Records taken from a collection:
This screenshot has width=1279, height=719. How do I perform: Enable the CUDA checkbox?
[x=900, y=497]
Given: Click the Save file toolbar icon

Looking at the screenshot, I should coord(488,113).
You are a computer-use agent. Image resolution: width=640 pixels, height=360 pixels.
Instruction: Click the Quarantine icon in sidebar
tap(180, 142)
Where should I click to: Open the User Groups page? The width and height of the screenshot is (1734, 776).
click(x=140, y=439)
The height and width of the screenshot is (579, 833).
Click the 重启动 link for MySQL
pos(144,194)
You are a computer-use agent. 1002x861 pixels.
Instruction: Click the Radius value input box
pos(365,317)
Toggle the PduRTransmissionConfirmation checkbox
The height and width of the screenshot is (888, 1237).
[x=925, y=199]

[AIM OF THE TASK]
Copy every one of the records above line for line, changing nothing.

[SOLUTION TO THIS EXERCISE]
This screenshot has width=1279, height=719. How do I perform: Enable the CUDA checkbox?
[x=900, y=497]
Given: Click the Save file toolbar icon

Looking at the screenshot, I should coord(488,113).
You are a computer-use agent. Image resolution: width=640 pixels, height=360 pixels.
Instruction: Click the Quarantine icon in sidebar
tap(180, 142)
Where should I click to: Open the User Groups page? The width and height of the screenshot is (1734, 776).
click(x=140, y=439)
The height and width of the screenshot is (579, 833).
Click the 重启动 link for MySQL
pos(144,194)
You are a computer-use agent. 1002x861 pixels.
Instruction: Click the Radius value input box
pos(365,317)
Toggle the PduRTransmissionConfirmation checkbox
The height and width of the screenshot is (888, 1237).
[x=925, y=199]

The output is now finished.